Kurtulmuş, dünyada "kural bazlı bir uluslararası sistemin kalmadığı gerçeği"nin üzerinde durulması gereken temel konulardan birisi olduğunun da altını çizdi. Birçok gelişmenin, mevcut dünya sisteminin sorunları çözebilme kabiliyetinin kalmadığını gösterdiğini söyleyen Kurtulmuş, şöyle devam etti:

"Sadece ülkeler arasındaki çatışmalara değil, bugün insani sorunlar olarak gördüğümüz; küresel ısınmadan çevre tahribatına, uluslararası göçmen sorunundan açlık ve kıtlık sorunlarına kadar hemen hemen hiçbir sorunu çözme becerisi kalmayan bir dünya sisteminden bahsediyoruz. Bizim yaşadığımız bölgede, şu anda bütün dünyayı da meşgul eden iki önemli çatışma alanı, dünya sisteminin bütün kurumları ve kurallarıyla iflas ettiğinin de açık göstergesidir. Rusya-Ukrayna arasındaki savaş üç yılını geride bıraktı. On binlerce insan öldü, şehirler yıkıldı ama uluslararası sistem, bu sorunu çözebilme yeteneğini ortaya koyamadı.

Çok açık konuşmak gerekirse BM Güvenlik Konseyi'nde Rusya varken, Rusya'yı nasıl durduracaksınız? Rusya, kendi aleyhine alınan kararı veto etti. Aynı şekilde artık 10. ayına girdiğimiz, İsrail'in Gazze'de ortaya koyduğu modern tarihlerin gördüğü en büyük katliamı maalesef dünya sistemi seyretti.
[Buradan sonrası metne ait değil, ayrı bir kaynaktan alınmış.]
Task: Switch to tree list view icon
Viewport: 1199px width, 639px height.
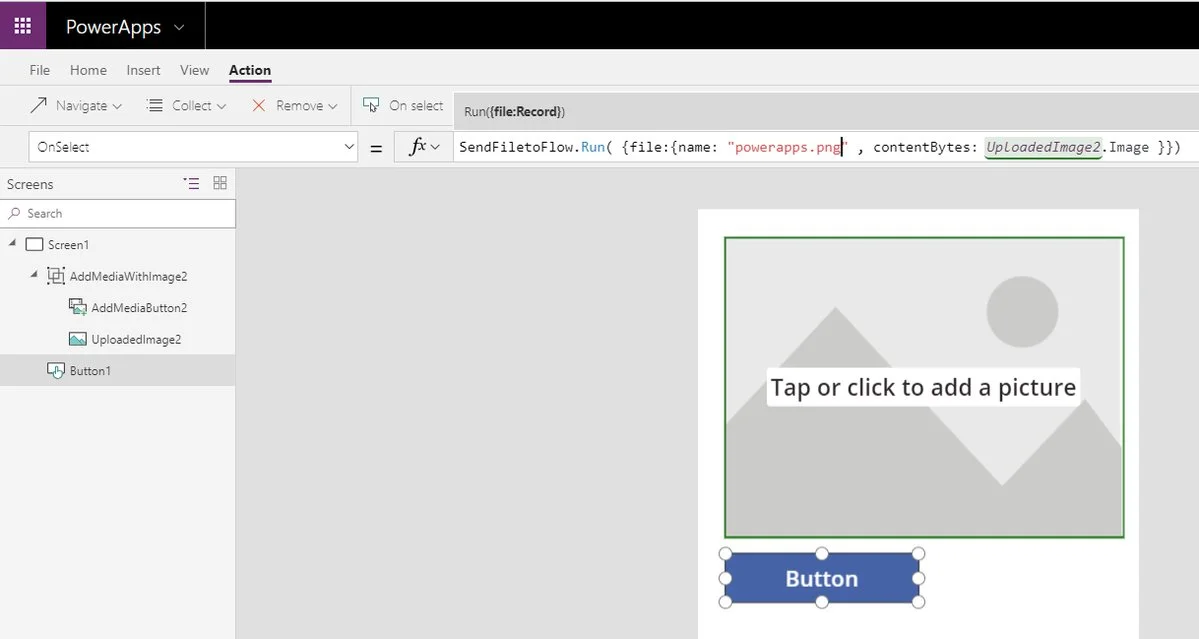Action: click(x=191, y=183)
Bu konuda BM Güvenlik Konseyi'ne 10 karar geldi, 8'i ne yazık ki uygulanamadı. Dolayısıyla dünyada yeni bakış açısına sahip olan, küresel siyasal bir mimariye ihtiyaç olduğu açıktır. Bu sadece hegemonik ülkelerin lehine değil aynı zamanda bütün insanlığın lehine olacaktır."

Uluslararası sisteme vücut veren kuruluş bildirgelerinin hemen hemen hiçbirinin pratik uygulamasının da kalmadığını belirten Kurtulmuş, burada samimi olarak yeni bir anlayışa ihtiyaç olduğunu vurguladı.

Kurtulmuş, "Sayın Cumhurbaşkanımızın uluslararası bütün platformlarda dile getirdiği 'Dünya beşten büyüktür' ifadesi, bu arayışın ortaya konulmasıdır. Hakikaten dünya, beş ülkenin insafına terk edilmeyecek kadar önemli sorunlarla karşı karşıyadır. Bu anlamda da fevkalade güçlü bir şekilde barış ve esenlikten yana olan uluslararası kamuoyunun bu konuda yoğunlaşmasının insani bir sorumluluk olduğu kanaatindeyiz" dedi.